- Excerpt provided:

# # # # #

Under IAS 33 "Earnings per share", the shares cannot be dilutive if they 
decrease a loss per share, and therefore the dilution impact has been ignored 
for the purposes of calculating the loss per share this year. 
 
The directors believe that, in addition to the statutory figures, 
(loss)/earnings per share figures adjusted for the amortisation of intangibles, 
impairment, share based payments, redundancy and re-organisation costs and fair 
value charges represent a more consistent measure of underlying performance.  A 
reconciliation of the statutory loss to these profit figures and the resulting 
earnings per share figures is given below: 
 
 
 
+----------------------------------------+----------+----------+--------------+ 
|                                        |          |     2010 |         2009 | 
+----------------------------------------+----------+----------+--------------+ 
|                                        |          |   GBP000 |       GBP000 | 
+----------------------------------------+----------+----------+--------------+ 
| Operating loss                         |          |     (40) |      (7,932) | 
+----------------------------------------+----------+----------+--------------+ 
| Share-based payments                   |          |      319 |           93 | 
+----------------------------------------+----------+----------+--------------+ 
| Amortisation of intangibles            |          |    3,495 |        4,031 | 
+----------------------------------------+----------+----------+--------------+ 
| Impairment of goodwill                 |          |        - |        8,413 | 
+----------------------------------------+----------+----------+--------------+ 
| Redundancy and re-organisation costs   |          |    1,829 |        3,652 | 
+----------------------------------------+----------+----------+--------------+ 
| Adjusted operating profit              |          |    5,603 |        8,257 | 
+----------------------------------------+----------+----------+--------------+ 
| Net interest                           |          |    (742) |      (1,149) | 
+----------------------------------------+----------+----------+--------------+ 
| Adjusted profit on ordinary activities |          |    4,861 |        7,108 | 
| before tax                             |          |          |              | 
+----------------------------------------+----------+----------+--------------+ 
| Tax on profit on ordinary activities   |          |      107 |          400 | 
+----------------------------------------+----------+----------+--------------+ 
| Tax on share-based payments,           |          |  (1,580) |      (2,177) | 
| amortisation and redundancy and        |          |          |              | 
| re-organisation costs                  |          |          |              | 
+----------------------------------------+----------+----------+--------------+ 
| Adjusted profit after tax              |          |    3,388 |        5,331 | 
+----------------------------------------+----------+----------+--------------+ 
| Adjusted basic earnings per share      |          |    13.4p |        21.2p | 
+----------------------------------------+----------+----------+--------------+ 
| Adjusted diluted earnings per share    |          |    12.8p |        21.0p | 
+----------------------------------------+----------+----------+--------------+ 
 
 
3.  Dividends on shares classed as equity 
 
+----------------------------+-----------+--------+-----------+--------+ 
|                            |      2010 |   2010 |      2009 |   2009 | 
+----------------------------+-----------+--------+-----------+--------+ 
|                            | pence per | GBP000 | pence per | GBP000 | 
|                            |     share |        |     share |        | 
+----------------------------+-----------+--------+-----------+--------+ 
| Paid during the year       |           |        |           |        | 
+----------------------------+-----------+--------+-----------+--------+ 
| Final dividend for prior   |      2.5p |    632 |      3.6p |    900 | 
| year                       |           |        |           |        | 
+----------------------------+-----------+--------+-----------+--------+ 
| Interim dividend for       |      1.0p |    253 |      2.0p |    505 | 
| current year               |           |        |           |        | 
+----------------------------+-----------+--------+-----------+--------+ 
|                            |      3.5p |    885 |      5.6p |  1,405 | 
+----------------------------+-----------+--------+-----------+--------+ 
 
The directors propose that a final dividend of 2.0p will be paid to the 
shareholders on 8 October 2010.  The dividend is subject to the approval of 
shareholders at the Annual General Meeting and has not been included as a 
liability in these accounts.  The total estimated cost of the dividend to be 
paid is GBP0.5m.

# # # # #

- Provided records:
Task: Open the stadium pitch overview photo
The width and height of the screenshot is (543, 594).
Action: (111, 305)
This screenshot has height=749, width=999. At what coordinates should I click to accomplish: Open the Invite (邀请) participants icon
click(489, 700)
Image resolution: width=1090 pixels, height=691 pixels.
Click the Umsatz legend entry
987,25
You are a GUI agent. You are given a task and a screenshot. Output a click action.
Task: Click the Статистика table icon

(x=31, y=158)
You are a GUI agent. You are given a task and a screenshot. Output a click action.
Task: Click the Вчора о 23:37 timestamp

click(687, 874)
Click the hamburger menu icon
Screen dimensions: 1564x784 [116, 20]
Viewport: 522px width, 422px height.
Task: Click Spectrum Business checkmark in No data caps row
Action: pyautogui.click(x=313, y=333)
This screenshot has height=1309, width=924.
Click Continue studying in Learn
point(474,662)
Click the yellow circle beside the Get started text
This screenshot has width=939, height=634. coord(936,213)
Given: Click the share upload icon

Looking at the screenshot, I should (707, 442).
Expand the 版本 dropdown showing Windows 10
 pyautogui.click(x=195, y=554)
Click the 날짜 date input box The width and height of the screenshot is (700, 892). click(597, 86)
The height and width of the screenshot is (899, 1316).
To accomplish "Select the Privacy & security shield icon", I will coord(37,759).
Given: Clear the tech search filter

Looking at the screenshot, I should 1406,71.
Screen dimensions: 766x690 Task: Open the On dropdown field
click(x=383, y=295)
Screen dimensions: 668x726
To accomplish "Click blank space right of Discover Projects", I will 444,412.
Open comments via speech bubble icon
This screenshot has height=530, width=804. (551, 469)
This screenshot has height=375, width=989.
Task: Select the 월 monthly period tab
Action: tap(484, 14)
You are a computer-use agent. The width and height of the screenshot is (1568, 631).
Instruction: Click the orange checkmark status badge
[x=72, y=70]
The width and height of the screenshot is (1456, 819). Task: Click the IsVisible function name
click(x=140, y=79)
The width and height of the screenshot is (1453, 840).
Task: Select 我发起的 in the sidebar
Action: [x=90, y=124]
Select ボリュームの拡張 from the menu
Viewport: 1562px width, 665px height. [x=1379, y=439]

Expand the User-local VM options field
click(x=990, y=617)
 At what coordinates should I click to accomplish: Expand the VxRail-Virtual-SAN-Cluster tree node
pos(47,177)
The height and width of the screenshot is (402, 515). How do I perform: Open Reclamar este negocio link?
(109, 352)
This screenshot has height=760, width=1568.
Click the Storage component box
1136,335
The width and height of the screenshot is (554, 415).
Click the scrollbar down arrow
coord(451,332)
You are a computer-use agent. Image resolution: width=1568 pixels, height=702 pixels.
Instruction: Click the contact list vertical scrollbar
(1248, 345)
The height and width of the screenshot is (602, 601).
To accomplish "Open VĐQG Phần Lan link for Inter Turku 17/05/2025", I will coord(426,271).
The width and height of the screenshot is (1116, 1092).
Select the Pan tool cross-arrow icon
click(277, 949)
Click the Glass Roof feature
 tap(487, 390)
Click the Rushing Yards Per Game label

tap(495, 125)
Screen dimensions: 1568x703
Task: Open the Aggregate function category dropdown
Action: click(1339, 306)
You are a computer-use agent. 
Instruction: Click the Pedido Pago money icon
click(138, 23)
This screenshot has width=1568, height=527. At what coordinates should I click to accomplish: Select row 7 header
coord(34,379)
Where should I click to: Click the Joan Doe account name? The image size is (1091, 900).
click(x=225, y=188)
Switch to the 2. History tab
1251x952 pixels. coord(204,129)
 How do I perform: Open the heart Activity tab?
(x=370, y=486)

# # # # #

- The tasks:
a – Transcribe the passage of the earnings per share and dividends excerpt above from "The directors propose" up to and including "paid is GBP0.5m.".
b – Write the portion that follows the final sentence of the earnings per share and dividends excerpt above.

- Task-by-task outputs:
a –
The directors propose that a final dividend of 2.0p will be paid to the 
shareholders on 8 October 2010.  The dividend is subject to the approval of 
shareholders at the Annual General Meeting and has not been included as a 
liability in these accounts.  The total estimated cost of the dividend to be 
paid is GBP0.5m.

b –
 
 
4.  Exceptional redundancy and reorganisation costs 
+-----------------------------------+-------------+--------+--------+ 
|                                   |             |   2010 |   2009 | 
+-----------------------------------+-------------+--------+--------+ 
|                                   |             | GBP000 | GBP000 | 
+-----------------------------------+-------------+--------+--------+ 
| Redundancy and re-organisation costs            |    737 |    905 | 
| Provision for onerous leases                    |    459 |  2,747 | 
| Fair value write off associated with            |    526 |      - | 
| renegotiation of bank facilities                |    107 |      - | 
| Rebranding and other costs                      |        |        | 
+-------------------------------------------------+--------+--------+ 
|                                                 |  1,829 |  3,652 | 
+-------------------------------------------------+--------+--------+ 
|                                                 |        |        | 
+-----------------------------------+-------------+--------+--------+ 
The redundancy and reorganisation costs have been incurred in delivering the 
first phase of the divisional restructuring of the business, as well as costs 
associated with staff changes following the termination of the QAD partnership. 
 
The onerous lease costs represent the additional costs of vacant property at 
Cheltenham as a result of the reorganisation that followed the termination of 
the QAD partnership.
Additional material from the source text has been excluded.